DANS CETTE PAGE, TOUTES LES HistoireS SONT  vraieS.

Seuls les noms et les dates ont été changés.

Secret professionnel.

RÉCITS-3

 

bullet Une nuit mouvementée
bullet Meurtres sans prémédication

 

Une nuit mouvementée

 

1955

           Aujourd’hui, je suis de garde à l’hôpital de Cannes. La nuit s’annonce tranquille.  Il n’y a qu’une jeune femme en travail, Aline. Première grossesse, enfant de poids moyen, tout s’annonce fort bien. La naissance se fera vraisemblablement vers six heures, demain matin. Je vais lire dans la chambre des sages-femmes.  Je peux même me permettre de somnoler : l’infirmière viendra toutes les heures me réveiller. En attendant, elle continue son tricot.

             Vingt-trois heures. Une admission.  Bernadette. Deuxième grossesse.  Tout début du travail. Les contractions sont encore irrégulières. Aucun problème en perspective. Accouchement prévu vers cinq heures. Je retourne dans ma chambre.

             Trois heures. Tout va bien. Je décide de rester auprès des parturientes.  Aline a des contractions plus rapprochées. Elle prend de l’avance. Bernadette continue tranquillement.
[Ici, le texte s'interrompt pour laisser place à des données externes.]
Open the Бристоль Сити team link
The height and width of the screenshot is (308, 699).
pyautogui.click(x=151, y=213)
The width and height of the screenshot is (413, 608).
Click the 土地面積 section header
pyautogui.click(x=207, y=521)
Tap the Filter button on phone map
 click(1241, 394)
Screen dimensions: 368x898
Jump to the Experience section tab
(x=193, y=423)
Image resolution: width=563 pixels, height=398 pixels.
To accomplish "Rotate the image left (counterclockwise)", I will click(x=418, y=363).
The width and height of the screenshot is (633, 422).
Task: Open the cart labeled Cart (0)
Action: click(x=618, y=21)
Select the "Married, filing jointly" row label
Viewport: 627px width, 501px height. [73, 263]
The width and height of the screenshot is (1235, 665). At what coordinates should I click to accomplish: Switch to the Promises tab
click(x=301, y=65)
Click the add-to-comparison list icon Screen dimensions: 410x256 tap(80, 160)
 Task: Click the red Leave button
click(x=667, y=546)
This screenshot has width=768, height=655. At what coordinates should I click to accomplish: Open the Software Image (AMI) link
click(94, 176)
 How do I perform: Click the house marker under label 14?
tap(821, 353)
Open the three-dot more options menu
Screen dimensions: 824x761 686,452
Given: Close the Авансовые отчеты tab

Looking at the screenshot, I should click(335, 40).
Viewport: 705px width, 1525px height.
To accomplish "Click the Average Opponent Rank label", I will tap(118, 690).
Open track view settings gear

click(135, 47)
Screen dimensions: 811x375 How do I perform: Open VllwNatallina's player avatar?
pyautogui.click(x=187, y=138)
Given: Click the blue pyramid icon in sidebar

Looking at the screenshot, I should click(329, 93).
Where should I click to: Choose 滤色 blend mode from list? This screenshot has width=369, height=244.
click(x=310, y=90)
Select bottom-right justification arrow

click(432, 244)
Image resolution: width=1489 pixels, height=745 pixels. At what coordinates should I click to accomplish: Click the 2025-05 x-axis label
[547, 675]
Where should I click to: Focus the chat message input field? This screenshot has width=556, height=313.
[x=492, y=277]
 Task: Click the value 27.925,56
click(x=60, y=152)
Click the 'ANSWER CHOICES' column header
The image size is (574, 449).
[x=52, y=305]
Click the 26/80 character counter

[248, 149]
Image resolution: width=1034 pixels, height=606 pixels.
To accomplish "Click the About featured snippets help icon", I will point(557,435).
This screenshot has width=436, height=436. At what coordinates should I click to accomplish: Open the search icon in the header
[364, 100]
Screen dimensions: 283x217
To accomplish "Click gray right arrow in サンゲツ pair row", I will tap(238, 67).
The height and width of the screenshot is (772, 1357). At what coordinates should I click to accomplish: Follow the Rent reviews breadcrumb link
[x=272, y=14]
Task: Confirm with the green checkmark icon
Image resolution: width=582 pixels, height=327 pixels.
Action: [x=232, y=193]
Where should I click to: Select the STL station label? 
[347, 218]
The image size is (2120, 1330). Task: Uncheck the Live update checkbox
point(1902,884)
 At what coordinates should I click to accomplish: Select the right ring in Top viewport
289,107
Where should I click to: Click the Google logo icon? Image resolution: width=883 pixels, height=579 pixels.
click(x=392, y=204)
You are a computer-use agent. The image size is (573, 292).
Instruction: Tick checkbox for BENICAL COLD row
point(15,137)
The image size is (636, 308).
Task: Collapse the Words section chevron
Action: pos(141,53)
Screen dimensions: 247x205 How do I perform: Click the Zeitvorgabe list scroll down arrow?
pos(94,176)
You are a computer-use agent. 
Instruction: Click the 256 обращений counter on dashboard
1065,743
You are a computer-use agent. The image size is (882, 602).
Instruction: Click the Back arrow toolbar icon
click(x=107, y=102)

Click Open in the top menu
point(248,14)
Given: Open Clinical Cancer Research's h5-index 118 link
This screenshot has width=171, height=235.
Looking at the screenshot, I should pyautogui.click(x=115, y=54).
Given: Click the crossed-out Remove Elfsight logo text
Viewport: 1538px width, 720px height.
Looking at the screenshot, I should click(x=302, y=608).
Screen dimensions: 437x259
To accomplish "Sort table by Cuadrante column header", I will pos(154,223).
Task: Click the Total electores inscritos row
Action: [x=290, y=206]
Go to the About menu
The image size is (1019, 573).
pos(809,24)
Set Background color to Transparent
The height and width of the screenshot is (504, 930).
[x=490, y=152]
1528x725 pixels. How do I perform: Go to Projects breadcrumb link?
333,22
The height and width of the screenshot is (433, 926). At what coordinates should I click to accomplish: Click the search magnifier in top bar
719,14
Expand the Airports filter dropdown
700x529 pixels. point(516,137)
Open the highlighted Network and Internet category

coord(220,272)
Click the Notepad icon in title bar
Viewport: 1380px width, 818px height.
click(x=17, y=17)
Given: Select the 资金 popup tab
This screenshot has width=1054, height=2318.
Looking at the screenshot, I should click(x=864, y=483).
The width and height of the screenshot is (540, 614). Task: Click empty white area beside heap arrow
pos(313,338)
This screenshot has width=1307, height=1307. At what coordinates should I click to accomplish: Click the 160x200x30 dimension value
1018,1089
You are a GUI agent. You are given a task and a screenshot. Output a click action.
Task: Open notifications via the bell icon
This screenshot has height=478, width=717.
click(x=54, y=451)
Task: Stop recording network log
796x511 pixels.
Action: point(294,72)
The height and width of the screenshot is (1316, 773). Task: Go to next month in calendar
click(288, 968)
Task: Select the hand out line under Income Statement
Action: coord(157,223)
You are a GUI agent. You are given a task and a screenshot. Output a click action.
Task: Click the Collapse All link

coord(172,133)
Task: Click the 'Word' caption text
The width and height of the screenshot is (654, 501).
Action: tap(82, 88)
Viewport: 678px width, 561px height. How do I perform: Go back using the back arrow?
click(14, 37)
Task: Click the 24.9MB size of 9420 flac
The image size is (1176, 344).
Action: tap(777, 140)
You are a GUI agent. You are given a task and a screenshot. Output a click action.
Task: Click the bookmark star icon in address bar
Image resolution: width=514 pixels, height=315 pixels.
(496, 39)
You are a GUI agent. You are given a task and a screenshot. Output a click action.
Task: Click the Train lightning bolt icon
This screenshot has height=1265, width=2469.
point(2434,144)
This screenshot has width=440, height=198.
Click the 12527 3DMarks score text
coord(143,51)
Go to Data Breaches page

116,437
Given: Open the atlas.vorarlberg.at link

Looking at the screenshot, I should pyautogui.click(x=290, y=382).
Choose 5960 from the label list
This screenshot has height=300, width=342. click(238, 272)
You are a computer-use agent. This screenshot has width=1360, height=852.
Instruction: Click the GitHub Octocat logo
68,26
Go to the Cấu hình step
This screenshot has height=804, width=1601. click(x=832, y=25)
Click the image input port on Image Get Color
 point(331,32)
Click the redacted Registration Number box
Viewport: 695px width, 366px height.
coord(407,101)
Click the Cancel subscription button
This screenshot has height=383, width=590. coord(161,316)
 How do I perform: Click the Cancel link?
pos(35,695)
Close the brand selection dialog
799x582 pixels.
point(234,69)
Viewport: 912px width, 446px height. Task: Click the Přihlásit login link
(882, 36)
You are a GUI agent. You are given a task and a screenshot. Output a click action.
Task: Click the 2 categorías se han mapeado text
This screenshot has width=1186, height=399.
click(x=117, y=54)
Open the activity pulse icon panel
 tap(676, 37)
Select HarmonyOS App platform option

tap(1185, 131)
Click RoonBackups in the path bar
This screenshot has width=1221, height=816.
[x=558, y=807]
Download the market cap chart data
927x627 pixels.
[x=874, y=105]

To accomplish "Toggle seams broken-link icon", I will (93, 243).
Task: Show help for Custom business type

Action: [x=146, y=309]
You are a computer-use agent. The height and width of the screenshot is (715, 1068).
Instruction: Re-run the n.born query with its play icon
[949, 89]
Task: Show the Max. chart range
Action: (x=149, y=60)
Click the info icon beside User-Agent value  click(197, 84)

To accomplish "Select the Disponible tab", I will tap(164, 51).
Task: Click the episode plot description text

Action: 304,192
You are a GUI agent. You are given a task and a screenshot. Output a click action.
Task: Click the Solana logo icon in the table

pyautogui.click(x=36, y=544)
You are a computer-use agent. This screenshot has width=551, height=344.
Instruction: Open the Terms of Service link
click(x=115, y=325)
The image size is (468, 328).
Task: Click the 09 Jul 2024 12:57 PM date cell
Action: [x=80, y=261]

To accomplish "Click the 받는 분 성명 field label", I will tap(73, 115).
             Quatre heures. Aline est dilatée à neuf centimètres.  Plus que deux centimètres et le bébé pourra passer.  Bernadette est dilatée à sept centimètres  Je regarde l’infirmière en riant : on va avoir presque des jumeaux!

             Quatre heures quinze. Une admission. Christiane. Sixième grossesse.  Dilatation : trois centimètres. Je commence à ne plus rire. L’infirmière a vingt ans d’expérience et pourrait se débrouiller mais j’ai horreur de ne pas surveiller et  accoucher moi-même les femmes sous ma responsabilité. J’appelle  le médecin de garde pour m’aider.

             Quatre heures trente. Aline : dix centimètres -  Bernadette : neuf centimètres -   Christiane : six centimètres

             Quatre heures quarante. Aline : dilatation complète, commence à pousser.  Le mari est à côté de sa femme.  Il m’a dit qu’il était étudiant en médecine, en quatrième année.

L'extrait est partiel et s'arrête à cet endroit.